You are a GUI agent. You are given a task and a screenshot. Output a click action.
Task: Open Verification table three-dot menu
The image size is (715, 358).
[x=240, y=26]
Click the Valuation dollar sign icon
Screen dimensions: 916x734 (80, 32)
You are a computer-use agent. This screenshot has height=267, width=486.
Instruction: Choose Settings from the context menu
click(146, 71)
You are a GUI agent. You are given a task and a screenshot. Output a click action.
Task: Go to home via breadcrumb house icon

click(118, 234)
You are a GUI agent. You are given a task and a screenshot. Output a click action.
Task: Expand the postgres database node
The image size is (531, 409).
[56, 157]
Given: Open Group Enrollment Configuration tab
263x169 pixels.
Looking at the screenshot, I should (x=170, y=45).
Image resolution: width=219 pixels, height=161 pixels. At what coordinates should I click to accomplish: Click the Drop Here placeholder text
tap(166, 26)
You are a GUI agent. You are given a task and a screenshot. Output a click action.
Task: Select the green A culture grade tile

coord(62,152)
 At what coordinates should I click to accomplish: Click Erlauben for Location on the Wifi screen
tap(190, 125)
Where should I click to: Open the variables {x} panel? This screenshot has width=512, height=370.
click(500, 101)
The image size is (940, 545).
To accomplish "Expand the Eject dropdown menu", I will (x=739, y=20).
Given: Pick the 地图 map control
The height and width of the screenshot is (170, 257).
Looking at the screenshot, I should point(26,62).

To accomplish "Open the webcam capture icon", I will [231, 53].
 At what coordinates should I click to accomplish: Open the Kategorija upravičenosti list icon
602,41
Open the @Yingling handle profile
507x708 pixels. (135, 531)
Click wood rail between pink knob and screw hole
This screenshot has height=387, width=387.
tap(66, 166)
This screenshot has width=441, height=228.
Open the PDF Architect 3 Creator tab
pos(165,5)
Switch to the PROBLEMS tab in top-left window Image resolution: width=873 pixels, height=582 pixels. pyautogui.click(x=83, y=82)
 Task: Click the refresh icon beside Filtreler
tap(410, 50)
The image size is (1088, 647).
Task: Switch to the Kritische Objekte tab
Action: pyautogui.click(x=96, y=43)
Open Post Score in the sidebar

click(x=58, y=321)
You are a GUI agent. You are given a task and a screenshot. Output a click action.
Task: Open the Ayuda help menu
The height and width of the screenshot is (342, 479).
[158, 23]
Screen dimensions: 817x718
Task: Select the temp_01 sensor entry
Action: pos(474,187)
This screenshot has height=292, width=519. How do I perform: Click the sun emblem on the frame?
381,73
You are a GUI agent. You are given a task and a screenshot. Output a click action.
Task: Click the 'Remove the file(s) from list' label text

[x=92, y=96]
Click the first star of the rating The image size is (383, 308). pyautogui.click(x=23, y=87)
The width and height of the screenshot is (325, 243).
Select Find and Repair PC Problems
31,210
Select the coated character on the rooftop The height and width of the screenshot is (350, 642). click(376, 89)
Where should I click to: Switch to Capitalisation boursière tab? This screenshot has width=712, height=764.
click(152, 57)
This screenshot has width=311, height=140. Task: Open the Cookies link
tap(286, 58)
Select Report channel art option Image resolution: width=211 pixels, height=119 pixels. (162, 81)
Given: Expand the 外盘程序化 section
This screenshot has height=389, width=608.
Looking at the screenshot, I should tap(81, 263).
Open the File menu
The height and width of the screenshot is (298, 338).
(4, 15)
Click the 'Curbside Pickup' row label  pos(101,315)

* _Exercise prompt_: Output the full set of entries exactly as they were given.

* _Your response_:
You are a GUI agent. You are given a task and a screenshot. Output a click action.
Task: Open Verification table three-dot menu
The image size is (715, 358).
[x=240, y=26]
Click the Valuation dollar sign icon
Screen dimensions: 916x734 (80, 32)
You are a computer-use agent. This screenshot has height=267, width=486.
Instruction: Choose Settings from the context menu
click(146, 71)
You are a GUI agent. You are given a task and a screenshot. Output a click action.
Task: Go to home via breadcrumb house icon

click(118, 234)
You are a GUI agent. You are given a task and a screenshot. Output a click action.
Task: Expand the postgres database node
The image size is (531, 409).
[56, 157]
Given: Open Group Enrollment Configuration tab
263x169 pixels.
Looking at the screenshot, I should (x=170, y=45).
Image resolution: width=219 pixels, height=161 pixels. At what coordinates should I click to accomplish: Click the Drop Here placeholder text
tap(166, 26)
You are a GUI agent. You are given a task and a screenshot. Output a click action.
Task: Select the green A culture grade tile

coord(62,152)
 At what coordinates should I click to accomplish: Click Erlauben for Location on the Wifi screen
tap(190, 125)
Where should I click to: Open the variables {x} panel? This screenshot has width=512, height=370.
click(500, 101)
The image size is (940, 545).
To accomplish "Expand the Eject dropdown menu", I will (x=739, y=20).
Given: Pick the 地图 map control
The height and width of the screenshot is (170, 257).
Looking at the screenshot, I should point(26,62).

To accomplish "Open the webcam capture icon", I will [231, 53].
 At what coordinates should I click to accomplish: Open the Kategorija upravičenosti list icon
602,41
Open the @Yingling handle profile
507x708 pixels. (135, 531)
Click wood rail between pink knob and screw hole
This screenshot has height=387, width=387.
tap(66, 166)
This screenshot has width=441, height=228.
Open the PDF Architect 3 Creator tab
pos(165,5)
Switch to the PROBLEMS tab in top-left window Image resolution: width=873 pixels, height=582 pixels. pyautogui.click(x=83, y=82)
 Task: Click the refresh icon beside Filtreler
tap(410, 50)
The image size is (1088, 647).
Task: Switch to the Kritische Objekte tab
Action: pyautogui.click(x=96, y=43)
Open Post Score in the sidebar

click(x=58, y=321)
You are a GUI agent. You are given a task and a screenshot. Output a click action.
Task: Open the Ayuda help menu
The height and width of the screenshot is (342, 479).
[158, 23]
Screen dimensions: 817x718
Task: Select the temp_01 sensor entry
Action: pos(474,187)
This screenshot has height=292, width=519. How do I perform: Click the sun emblem on the frame?
381,73
You are a GUI agent. You are given a task and a screenshot. Output a click action.
Task: Click the 'Remove the file(s) from list' label text

[x=92, y=96]
Click the first star of the rating The image size is (383, 308). pyautogui.click(x=23, y=87)
The width and height of the screenshot is (325, 243).
Select Find and Repair PC Problems
31,210
Select the coated character on the rooftop The height and width of the screenshot is (350, 642). click(376, 89)
Where should I click to: Switch to Capitalisation boursière tab? This screenshot has width=712, height=764.
click(152, 57)
This screenshot has width=311, height=140. Task: Open the Cookies link
tap(286, 58)
Select Report channel art option Image resolution: width=211 pixels, height=119 pixels. (162, 81)
Given: Expand the 外盘程序化 section
This screenshot has height=389, width=608.
Looking at the screenshot, I should tap(81, 263).
Open the File menu
The height and width of the screenshot is (298, 338).
(4, 15)
Click the 'Curbside Pickup' row label  pos(101,315)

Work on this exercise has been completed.